> **Directions**
In the records below, find the line holding "Click the eyes emoji in the tweet" and the line holding "Given: Choose Big". Set down both, with every line between them, exactly.

(Records from a data collection)
--------------------

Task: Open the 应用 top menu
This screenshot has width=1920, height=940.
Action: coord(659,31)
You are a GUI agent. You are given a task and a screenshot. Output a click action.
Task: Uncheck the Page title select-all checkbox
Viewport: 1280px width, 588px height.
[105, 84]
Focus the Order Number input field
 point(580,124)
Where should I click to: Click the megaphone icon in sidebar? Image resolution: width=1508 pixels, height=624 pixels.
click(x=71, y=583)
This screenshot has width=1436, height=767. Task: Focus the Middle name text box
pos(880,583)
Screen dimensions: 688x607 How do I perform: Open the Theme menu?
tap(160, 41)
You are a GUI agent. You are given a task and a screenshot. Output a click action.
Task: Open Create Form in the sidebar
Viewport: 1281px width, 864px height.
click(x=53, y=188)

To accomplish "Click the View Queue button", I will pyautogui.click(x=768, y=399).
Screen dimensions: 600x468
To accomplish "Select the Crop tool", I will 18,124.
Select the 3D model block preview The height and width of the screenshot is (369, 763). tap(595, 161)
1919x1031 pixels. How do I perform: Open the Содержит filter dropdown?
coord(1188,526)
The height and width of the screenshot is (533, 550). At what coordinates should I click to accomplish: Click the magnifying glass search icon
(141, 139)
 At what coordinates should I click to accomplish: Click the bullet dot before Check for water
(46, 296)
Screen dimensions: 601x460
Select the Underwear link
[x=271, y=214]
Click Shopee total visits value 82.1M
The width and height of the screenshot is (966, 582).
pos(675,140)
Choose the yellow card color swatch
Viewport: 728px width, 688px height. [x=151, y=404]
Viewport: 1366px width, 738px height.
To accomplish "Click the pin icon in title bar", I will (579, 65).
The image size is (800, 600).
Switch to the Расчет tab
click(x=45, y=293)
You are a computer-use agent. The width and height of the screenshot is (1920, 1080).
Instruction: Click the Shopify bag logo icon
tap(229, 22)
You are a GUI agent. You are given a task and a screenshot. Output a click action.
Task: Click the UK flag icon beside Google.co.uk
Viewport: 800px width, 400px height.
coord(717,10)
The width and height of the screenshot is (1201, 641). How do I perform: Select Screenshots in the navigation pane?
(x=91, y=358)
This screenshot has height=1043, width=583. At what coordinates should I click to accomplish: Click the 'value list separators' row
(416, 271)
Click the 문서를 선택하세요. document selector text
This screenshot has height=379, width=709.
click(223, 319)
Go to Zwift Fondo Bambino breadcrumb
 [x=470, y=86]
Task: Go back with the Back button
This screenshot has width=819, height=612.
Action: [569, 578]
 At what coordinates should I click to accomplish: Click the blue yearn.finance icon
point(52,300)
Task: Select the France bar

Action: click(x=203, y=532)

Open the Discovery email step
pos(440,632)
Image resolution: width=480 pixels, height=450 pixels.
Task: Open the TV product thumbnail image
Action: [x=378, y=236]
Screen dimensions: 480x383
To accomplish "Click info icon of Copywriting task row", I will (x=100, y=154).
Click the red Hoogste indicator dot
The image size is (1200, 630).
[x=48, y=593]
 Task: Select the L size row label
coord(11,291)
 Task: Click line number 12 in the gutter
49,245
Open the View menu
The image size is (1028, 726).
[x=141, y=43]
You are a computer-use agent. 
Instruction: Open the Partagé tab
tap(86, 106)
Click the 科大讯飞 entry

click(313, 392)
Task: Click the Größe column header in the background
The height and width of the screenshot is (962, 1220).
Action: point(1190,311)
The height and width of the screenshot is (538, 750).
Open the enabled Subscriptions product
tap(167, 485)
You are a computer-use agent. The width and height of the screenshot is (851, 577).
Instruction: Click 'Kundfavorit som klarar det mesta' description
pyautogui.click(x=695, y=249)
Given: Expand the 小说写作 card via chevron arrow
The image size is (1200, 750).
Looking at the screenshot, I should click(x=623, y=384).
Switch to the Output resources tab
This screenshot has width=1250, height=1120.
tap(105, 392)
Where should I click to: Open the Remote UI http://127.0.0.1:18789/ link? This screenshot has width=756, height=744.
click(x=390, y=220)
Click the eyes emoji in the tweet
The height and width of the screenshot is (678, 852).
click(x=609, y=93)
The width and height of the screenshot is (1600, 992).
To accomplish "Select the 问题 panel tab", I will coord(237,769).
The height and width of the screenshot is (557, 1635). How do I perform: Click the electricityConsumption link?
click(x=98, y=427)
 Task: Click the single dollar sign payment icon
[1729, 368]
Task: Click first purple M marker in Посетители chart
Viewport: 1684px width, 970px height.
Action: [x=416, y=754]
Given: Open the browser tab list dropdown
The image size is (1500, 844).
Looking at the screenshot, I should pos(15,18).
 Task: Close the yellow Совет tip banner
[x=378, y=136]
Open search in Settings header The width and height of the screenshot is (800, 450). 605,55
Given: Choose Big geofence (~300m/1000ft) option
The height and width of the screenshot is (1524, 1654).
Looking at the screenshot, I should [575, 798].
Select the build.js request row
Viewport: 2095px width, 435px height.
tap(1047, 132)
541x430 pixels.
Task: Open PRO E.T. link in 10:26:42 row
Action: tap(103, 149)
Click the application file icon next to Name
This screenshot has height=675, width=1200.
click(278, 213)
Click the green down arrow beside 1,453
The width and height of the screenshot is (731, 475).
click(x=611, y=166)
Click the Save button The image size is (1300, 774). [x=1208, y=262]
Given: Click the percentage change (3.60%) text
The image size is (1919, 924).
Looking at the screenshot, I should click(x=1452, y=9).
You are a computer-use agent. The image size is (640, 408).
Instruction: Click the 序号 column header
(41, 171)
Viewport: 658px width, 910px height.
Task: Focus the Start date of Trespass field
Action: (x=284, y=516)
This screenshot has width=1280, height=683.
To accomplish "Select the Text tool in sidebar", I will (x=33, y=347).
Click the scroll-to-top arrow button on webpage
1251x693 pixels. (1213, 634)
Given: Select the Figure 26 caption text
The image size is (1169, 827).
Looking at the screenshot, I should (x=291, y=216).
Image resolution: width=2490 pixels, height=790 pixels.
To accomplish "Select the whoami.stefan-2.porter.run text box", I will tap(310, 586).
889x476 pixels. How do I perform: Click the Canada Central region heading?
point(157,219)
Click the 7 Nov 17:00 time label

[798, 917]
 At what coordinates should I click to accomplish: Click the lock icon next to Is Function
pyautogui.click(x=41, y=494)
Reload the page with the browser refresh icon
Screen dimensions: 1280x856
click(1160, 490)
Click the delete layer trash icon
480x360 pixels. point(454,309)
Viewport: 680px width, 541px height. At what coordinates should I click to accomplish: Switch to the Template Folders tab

--------------------

> **Task result**
Click the eyes emoji in the tweet
The height and width of the screenshot is (678, 852).
click(x=609, y=93)
The width and height of the screenshot is (1600, 992).
To accomplish "Select the 问题 panel tab", I will coord(237,769).
The height and width of the screenshot is (557, 1635). How do I perform: Click the electricityConsumption link?
click(x=98, y=427)
 Task: Click the single dollar sign payment icon
[1729, 368]
Task: Click first purple M marker in Посетители chart
Viewport: 1684px width, 970px height.
Action: [x=416, y=754]
Given: Open the browser tab list dropdown
The image size is (1500, 844).
Looking at the screenshot, I should pos(15,18).
 Task: Close the yellow Совет tip banner
[x=378, y=136]
Open search in Settings header The width and height of the screenshot is (800, 450). 605,55
Given: Choose Big geofence (~300m/1000ft) option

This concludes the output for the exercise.